Railway station in East Jutland, Denmark

Kolind station is a railway station serving the railway town of Kolind on the Djursland peninsula in Jutland, Denmark.

The station is located on the Grenaa railway line between Aarhus and Grenaa. It was opened in 1876 with the opening of the Randers-Ryomgaard-Grenaa Line.

Since 2019, the station has been served by the Aarhus light rail system, a tram-train network combining tram lines in the city of Aarhus with operation on railway lines in the surrounding countryside.

== History ==
The station opened on 26 August 1876 as the railway company Østjyske Jernbane (ØJJ) opened the railway line Randers-Ryomgaard-Grenaa from Randers to Grenaa. In 1877, ØJJ opened a branch line from Ryomgård to Aarhus, and just a few years later the trains starting running directly between Grenaa and Aarhus, with the Ryomgård-Randers section being reduced to a branch line used mostly for rail freight transport until it was closed altogether on 2 May 1971.

From 2016 to 2019, the station was temporarily closed along with the Grenaa railway line while it was being reconstructed and electrified to form part of the Aarhus light rail system, a tram-train network combining tram lines in the city of Aarhus with operation on railway lines in the surrounding countryside.
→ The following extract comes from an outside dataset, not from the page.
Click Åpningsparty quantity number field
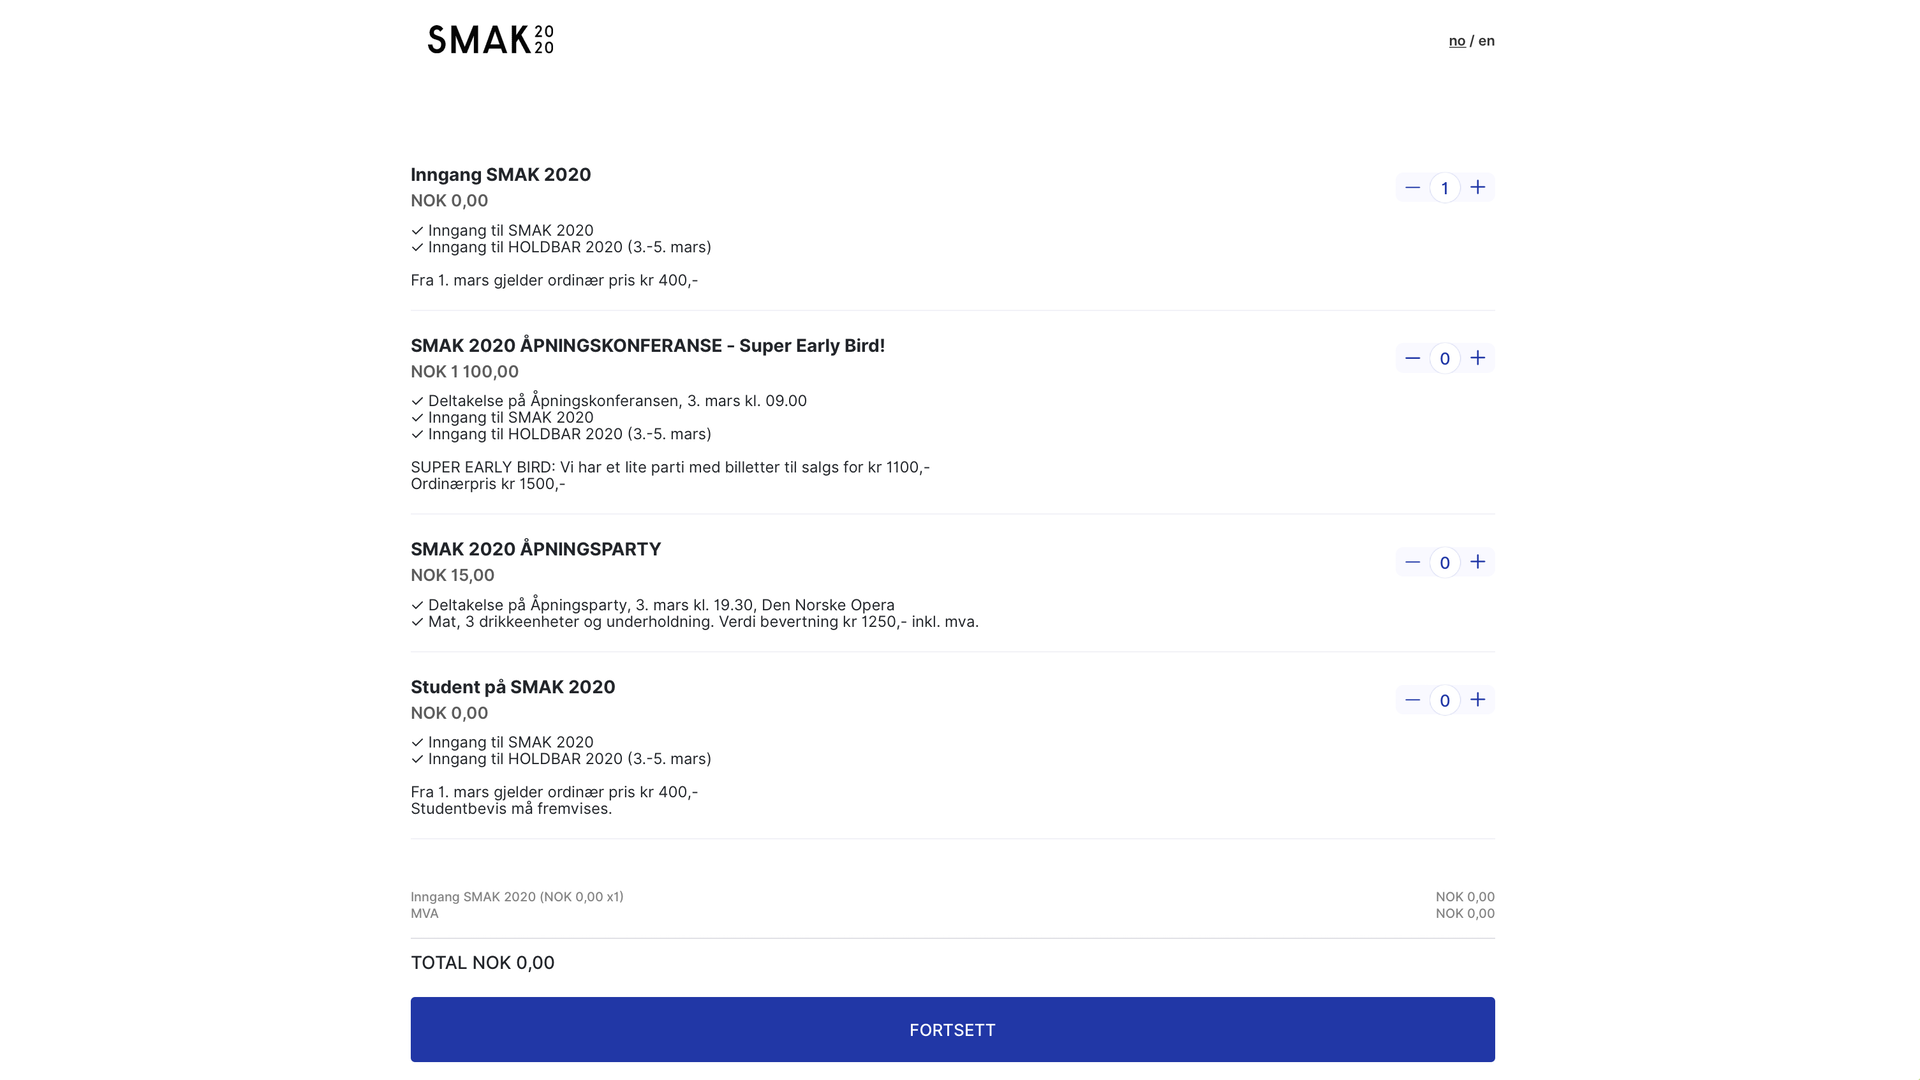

Since 2019, the station has been served by Line L1 of the Aarhus light rail network, operated by the multinational transportation company Keolis.

== Architecture ==
The station building from 1876 was designed by the Danish architect Niels Peder Christian Holsøe (1826-1895), known for the numerous railway stations he designed across Denmark in his capacity of head architect of the Danish State Railways.